Assignment
Within the listing below, give again exactly the lines between the one containing "Given: Select the Forward Warp tool" and the one containing "Given: Check the", inclusive, pictures left aside.

Information given
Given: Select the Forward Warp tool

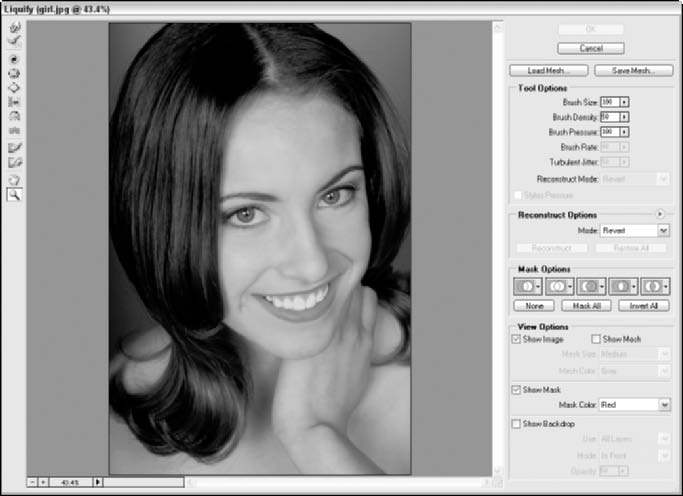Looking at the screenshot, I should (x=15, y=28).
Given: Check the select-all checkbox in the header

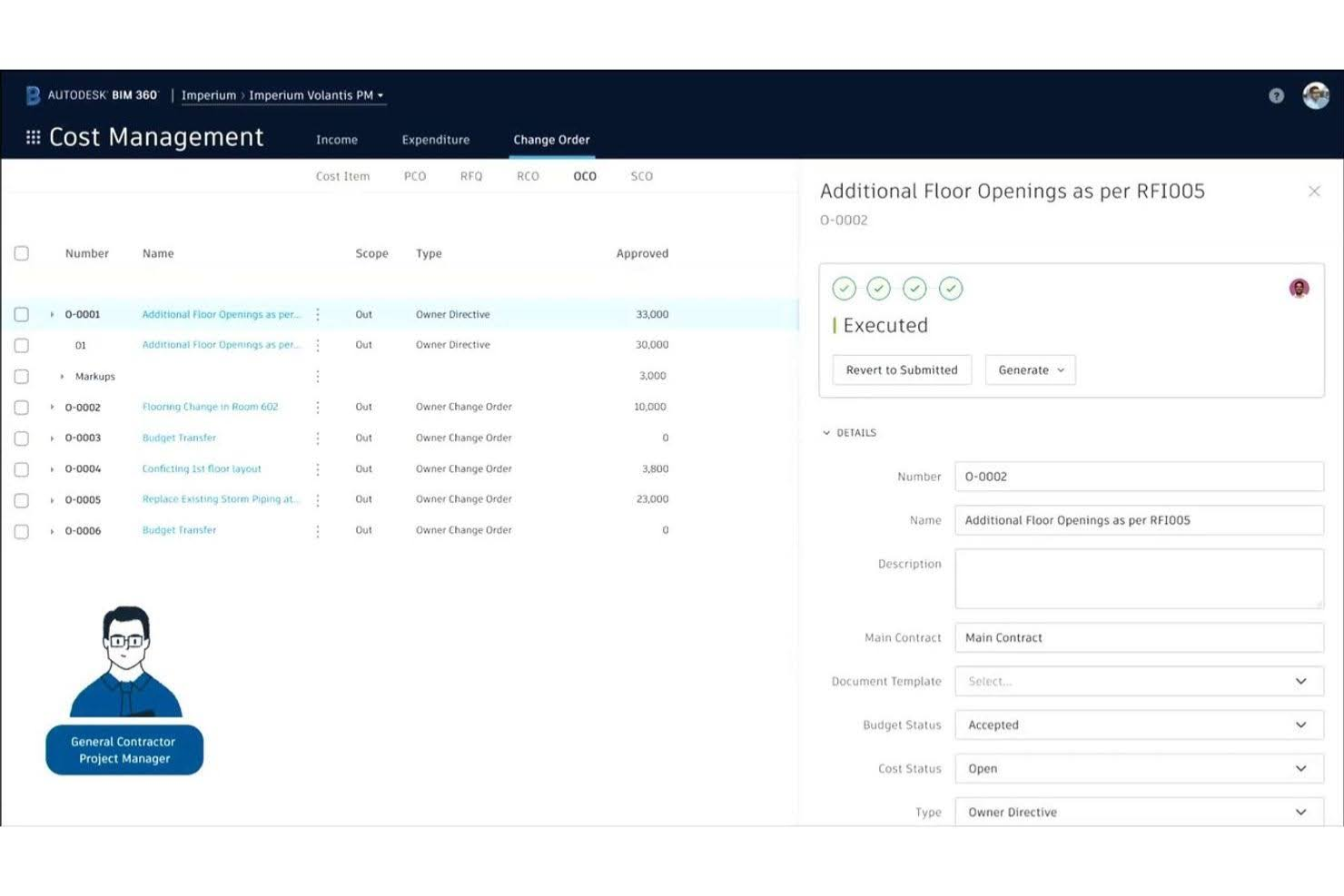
* * *
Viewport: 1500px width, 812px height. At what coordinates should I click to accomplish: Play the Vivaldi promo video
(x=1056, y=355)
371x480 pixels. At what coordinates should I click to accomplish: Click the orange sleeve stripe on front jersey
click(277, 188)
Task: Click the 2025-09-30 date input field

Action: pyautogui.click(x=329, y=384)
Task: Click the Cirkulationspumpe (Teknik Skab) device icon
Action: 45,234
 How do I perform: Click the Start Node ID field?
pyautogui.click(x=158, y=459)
==
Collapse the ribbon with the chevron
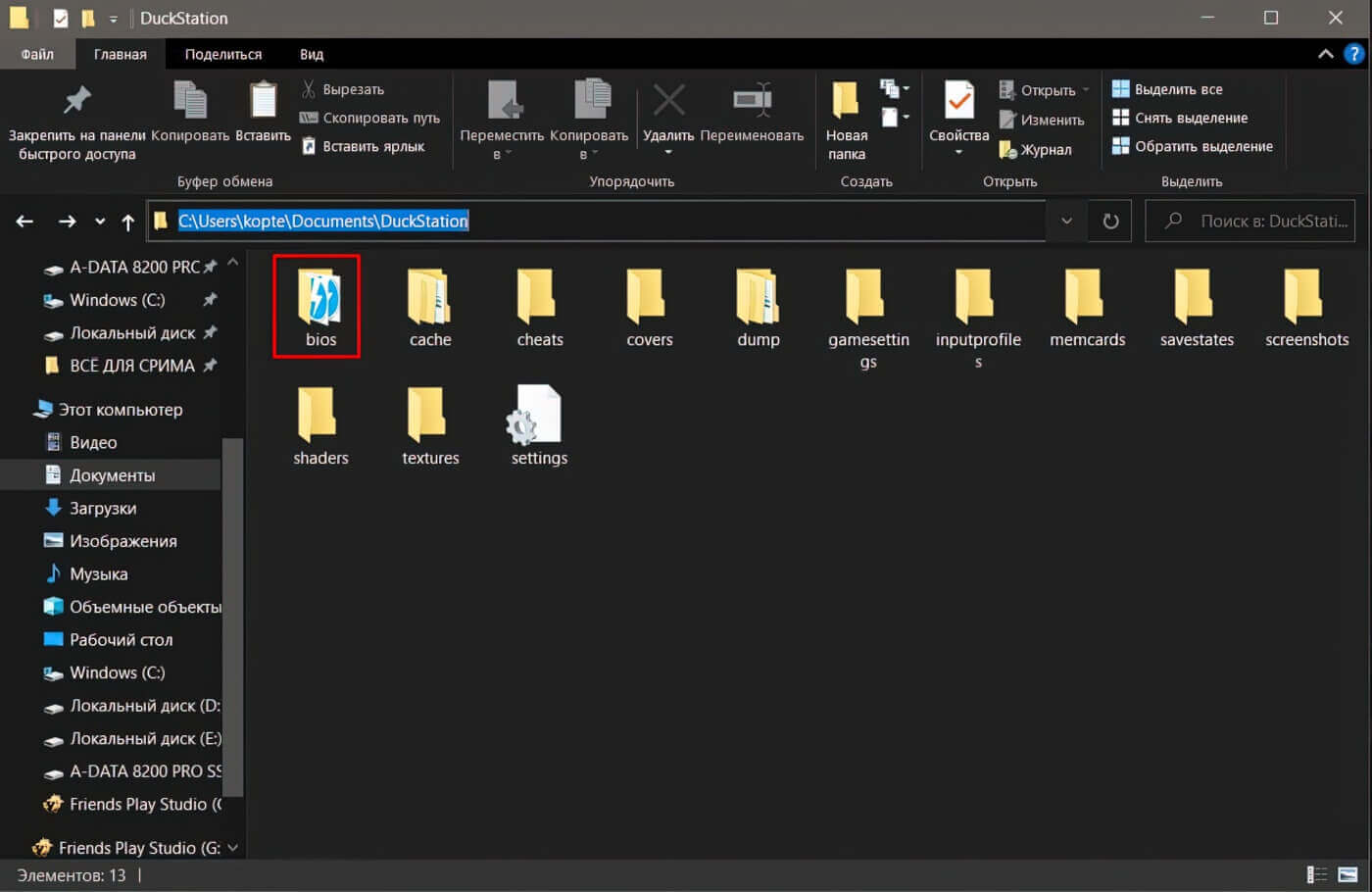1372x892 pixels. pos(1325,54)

Response to this task
Given: Select the Forward Warp tool

Looking at the screenshot, I should (x=15, y=28).
Given: Check the select-all checkbox in the header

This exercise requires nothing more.